A principios de 2025, el gobierno español decidió no incluir el valenciano en la lista de lenguas oficiales de la Unión Europea. Esta medida provocó una fuerte reacción por parte de la administración de Carlos Mazón y de la sección regional del Partido Popular en la Comunidad Valenciana.
El ministro de Asuntos Exteriores de España, José Manuel Albares, confirmó que la solicitud oficial a la Comisión Europea incluye únicamente el catalán, el euskera y el gallego. El valenciano, a pesar de su estatus reconocido en la Constitución y el Estatuto de Autonomía, quedó fuera de esta lista. Según el ministro, solo esas tres lenguas fueron propuestas para conseguir el estatus oficial, y la posición de Madrid al respecto no cambiará.
En Valencia, esta decisión fue recibida como una ignorancia deliberada de la identidad regional. Representantes del gobierno autonómico consideran que la negativa a reconocer el valenciano a nivel europeo vulnera los derechos de los habitantes de la autonomía y contradice las leyes fundamentales del país. Carlos Mazón insiste en que el ministro cambie públicamente su postura y exige respeto a la dignidad de los más de cinco millones de habitantes de la región. En caso de negativa, el Partido Popular tiene la intención de iniciar un procedimiento de moción de censura contra el ministro en el parlamento regional, contando con el apoyo del partido Vox.
Las autoridades de Valencia subrayan que la cuestión no se limita únicamente a aspectos lingüísticos, sino que está relacionada con concesiones políticas a favor de los partidarios de la independencia. Según los líderes regionales, Madrid excluye deliberadamente el valenciano para no reforzar la autonomía ni reconocer su singularidad.
El debate ha traspasado las fronteras de España y ha llegado a ser tratado en instancias del Parlamento Europeo. En enero, el vicepresidente Esteban González Pons solicitó al servicio de estudios un informe aclarando el estatus de todos los idiomas oficiales del país.
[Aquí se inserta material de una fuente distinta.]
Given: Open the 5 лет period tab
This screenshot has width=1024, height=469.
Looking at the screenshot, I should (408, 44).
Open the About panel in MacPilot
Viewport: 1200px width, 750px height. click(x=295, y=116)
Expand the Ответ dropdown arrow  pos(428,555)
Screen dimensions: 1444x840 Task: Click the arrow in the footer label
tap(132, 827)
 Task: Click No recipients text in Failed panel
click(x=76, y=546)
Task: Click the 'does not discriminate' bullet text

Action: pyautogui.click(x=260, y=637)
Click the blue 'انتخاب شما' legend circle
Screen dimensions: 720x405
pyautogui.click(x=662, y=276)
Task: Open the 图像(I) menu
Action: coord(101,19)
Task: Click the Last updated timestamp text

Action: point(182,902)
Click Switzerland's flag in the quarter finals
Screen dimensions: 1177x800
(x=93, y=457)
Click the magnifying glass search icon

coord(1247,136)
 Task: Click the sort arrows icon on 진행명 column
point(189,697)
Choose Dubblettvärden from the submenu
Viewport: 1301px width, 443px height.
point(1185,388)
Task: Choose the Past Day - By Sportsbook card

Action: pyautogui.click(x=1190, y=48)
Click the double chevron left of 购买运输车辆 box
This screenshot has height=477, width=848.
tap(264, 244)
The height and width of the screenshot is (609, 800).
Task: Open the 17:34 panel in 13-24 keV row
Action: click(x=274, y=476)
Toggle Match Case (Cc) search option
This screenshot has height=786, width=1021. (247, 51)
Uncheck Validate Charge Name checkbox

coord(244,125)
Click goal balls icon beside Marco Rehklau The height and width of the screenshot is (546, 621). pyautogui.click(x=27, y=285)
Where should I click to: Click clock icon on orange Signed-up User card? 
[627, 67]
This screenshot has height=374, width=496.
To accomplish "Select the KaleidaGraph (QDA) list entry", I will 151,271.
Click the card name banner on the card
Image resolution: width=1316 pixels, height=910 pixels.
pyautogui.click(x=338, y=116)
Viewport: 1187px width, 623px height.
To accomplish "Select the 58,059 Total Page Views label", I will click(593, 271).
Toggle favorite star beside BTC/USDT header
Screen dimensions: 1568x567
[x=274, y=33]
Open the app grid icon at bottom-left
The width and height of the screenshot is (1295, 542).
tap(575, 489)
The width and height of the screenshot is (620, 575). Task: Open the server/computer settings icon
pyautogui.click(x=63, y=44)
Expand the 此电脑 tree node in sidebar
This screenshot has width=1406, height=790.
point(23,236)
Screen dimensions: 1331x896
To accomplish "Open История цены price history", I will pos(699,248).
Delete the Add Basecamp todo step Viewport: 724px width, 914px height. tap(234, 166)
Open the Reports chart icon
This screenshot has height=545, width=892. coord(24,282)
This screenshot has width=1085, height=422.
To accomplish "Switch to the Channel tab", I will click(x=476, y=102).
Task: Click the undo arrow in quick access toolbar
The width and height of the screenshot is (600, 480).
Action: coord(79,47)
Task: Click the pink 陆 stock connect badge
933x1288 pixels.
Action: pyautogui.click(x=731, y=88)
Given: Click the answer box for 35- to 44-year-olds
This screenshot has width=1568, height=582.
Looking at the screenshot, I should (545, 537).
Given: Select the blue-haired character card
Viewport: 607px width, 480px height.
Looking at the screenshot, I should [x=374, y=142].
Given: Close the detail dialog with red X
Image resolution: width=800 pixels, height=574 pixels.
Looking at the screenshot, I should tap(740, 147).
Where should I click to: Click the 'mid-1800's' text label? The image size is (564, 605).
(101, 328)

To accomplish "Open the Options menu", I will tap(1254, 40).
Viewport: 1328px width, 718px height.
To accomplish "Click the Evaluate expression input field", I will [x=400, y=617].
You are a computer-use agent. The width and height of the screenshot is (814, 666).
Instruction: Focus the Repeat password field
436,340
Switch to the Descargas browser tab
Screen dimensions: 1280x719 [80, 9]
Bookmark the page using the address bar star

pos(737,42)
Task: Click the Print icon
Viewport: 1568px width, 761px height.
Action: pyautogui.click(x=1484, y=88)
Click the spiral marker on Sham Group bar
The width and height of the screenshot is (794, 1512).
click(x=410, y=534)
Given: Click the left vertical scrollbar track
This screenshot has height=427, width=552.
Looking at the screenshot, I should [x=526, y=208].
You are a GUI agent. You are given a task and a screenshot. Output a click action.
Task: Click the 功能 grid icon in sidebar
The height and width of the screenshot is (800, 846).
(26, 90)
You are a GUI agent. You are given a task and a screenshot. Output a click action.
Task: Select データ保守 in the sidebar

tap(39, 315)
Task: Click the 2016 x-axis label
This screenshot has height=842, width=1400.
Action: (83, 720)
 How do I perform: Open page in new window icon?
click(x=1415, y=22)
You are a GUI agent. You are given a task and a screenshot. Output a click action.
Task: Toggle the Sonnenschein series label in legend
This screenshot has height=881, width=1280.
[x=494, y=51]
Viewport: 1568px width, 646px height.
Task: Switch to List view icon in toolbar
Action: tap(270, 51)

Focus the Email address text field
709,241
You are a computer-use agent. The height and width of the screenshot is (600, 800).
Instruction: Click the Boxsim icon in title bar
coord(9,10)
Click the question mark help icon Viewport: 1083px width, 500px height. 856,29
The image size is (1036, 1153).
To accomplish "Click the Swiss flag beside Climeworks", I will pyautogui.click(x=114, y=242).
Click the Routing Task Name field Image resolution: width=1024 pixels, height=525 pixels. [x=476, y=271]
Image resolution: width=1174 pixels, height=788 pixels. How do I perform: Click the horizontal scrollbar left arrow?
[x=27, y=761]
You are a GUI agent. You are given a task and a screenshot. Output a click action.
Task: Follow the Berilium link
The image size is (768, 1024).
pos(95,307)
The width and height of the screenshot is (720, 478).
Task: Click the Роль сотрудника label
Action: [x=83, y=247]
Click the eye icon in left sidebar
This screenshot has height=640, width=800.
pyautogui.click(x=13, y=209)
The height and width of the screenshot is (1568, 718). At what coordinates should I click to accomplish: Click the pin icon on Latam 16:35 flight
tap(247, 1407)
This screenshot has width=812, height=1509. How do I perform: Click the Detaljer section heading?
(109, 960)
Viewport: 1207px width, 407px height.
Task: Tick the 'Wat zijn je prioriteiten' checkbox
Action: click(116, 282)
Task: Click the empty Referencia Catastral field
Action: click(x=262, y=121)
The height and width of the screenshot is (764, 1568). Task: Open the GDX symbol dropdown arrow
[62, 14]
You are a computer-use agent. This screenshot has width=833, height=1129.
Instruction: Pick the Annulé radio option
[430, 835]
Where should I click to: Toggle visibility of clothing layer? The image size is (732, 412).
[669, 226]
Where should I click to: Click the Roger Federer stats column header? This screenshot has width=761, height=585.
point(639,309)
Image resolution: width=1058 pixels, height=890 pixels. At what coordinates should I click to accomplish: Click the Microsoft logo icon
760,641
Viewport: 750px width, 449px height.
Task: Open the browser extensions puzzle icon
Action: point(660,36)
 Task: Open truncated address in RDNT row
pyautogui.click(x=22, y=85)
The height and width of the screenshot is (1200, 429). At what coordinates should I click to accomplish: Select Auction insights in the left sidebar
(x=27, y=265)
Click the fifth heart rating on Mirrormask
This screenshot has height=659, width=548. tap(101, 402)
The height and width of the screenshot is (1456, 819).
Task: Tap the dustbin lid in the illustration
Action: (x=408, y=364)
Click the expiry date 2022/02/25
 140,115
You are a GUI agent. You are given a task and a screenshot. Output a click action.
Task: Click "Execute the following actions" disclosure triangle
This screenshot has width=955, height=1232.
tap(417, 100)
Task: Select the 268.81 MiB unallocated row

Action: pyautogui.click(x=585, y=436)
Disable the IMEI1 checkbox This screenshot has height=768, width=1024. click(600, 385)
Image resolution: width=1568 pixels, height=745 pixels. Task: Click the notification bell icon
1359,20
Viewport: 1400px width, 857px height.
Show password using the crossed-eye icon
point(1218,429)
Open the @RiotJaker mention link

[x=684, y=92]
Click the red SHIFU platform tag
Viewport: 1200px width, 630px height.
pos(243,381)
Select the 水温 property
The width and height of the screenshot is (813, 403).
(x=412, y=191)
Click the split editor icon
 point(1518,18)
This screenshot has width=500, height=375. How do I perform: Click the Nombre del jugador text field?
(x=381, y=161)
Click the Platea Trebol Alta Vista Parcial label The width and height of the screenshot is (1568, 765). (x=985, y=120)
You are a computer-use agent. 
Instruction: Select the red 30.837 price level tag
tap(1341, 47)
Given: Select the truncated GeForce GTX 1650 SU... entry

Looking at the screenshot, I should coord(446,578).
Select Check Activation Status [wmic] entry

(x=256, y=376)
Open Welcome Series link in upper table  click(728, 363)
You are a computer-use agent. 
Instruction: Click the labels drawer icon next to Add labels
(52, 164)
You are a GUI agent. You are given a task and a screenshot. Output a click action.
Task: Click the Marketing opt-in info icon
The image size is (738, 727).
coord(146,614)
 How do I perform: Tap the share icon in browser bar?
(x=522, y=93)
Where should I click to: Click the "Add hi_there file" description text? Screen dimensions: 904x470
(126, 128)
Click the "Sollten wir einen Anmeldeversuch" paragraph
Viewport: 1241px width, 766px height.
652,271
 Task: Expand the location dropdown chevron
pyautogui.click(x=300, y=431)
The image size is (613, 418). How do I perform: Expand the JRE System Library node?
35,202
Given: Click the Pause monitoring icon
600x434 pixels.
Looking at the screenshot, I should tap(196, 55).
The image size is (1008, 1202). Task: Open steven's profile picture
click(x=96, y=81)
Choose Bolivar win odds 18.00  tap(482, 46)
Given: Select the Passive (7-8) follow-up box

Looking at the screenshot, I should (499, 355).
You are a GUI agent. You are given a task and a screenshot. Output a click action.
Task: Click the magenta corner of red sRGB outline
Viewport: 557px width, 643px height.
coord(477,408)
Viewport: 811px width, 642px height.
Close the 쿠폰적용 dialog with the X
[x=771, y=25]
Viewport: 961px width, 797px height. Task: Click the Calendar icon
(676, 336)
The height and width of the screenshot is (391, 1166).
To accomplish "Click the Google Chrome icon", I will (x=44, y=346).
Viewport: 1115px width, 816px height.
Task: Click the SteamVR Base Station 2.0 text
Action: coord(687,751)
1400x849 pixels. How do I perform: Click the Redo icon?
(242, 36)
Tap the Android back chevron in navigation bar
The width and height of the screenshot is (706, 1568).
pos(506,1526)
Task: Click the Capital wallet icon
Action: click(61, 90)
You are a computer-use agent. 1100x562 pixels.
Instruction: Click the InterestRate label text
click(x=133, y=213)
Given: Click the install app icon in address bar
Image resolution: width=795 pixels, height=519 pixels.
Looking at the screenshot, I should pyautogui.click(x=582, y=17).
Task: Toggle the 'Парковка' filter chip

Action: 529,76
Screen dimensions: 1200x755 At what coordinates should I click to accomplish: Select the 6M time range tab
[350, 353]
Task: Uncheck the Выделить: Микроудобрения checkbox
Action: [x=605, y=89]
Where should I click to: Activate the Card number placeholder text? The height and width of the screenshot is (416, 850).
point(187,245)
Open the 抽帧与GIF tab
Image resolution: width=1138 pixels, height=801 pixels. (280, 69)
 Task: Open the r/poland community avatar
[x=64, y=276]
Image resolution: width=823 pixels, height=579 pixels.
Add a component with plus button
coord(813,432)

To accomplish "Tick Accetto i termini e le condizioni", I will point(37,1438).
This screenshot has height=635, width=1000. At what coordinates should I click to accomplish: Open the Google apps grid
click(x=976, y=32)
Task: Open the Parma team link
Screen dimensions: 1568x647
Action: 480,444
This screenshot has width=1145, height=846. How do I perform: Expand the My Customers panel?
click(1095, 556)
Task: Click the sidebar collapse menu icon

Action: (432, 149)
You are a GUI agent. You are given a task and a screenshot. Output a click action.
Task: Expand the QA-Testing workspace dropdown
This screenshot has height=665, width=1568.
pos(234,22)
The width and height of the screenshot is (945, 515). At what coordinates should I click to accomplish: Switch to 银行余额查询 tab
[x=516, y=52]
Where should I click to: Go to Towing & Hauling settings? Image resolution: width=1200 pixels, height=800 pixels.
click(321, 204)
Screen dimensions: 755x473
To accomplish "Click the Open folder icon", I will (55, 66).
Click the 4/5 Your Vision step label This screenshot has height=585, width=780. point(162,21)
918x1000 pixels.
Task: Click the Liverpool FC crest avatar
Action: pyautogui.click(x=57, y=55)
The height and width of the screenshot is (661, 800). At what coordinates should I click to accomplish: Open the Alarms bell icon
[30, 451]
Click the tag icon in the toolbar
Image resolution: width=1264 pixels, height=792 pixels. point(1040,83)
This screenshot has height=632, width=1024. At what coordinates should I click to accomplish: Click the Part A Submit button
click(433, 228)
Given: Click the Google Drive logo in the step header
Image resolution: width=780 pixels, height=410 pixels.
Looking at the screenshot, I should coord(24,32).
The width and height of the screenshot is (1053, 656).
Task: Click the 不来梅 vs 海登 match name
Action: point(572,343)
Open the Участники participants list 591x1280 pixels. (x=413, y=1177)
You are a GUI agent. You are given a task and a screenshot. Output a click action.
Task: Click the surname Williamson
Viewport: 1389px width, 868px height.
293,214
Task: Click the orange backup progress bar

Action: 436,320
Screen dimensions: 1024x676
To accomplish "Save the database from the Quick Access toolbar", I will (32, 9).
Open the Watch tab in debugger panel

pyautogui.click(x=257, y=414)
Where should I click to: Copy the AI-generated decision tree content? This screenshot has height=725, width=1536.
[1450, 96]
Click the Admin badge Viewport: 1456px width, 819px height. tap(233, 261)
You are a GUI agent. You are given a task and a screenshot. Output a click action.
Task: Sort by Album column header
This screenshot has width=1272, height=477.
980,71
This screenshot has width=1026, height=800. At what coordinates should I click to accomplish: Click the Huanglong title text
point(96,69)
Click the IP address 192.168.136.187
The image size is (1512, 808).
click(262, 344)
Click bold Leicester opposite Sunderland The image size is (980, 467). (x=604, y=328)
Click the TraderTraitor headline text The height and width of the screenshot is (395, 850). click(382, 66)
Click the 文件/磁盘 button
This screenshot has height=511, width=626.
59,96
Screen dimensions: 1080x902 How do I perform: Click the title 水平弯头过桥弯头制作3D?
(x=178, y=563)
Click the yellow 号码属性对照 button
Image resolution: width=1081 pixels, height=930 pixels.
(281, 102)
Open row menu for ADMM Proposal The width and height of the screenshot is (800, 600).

En el documento final se mencionan el gallego, euskera, catalán, así como el aranés y el valenciano. Para los representantes valencianos, estos idiomas deben tener presencia en la UE en igualdad de condiciones.
A pesar de ello, el gobierno español sigue promoviendo solo tres lenguas. Incluso en los sitios oficiales de nueve ministerios, incluidos Hacienda, Trabajo, Defensa y Transporte, no existe la opción de valenciano. En algunos casos, la información para afectados por desastres naturales se publica únicamente en catalán. Otros organismos, incluido el sitio del gobierno, sí ofrecen acceso a información en valenciano.
La cuestión sobre el estatus del valenciano sigue sin resolverse y continúa generando debates tanto a nivel nacional como europeo.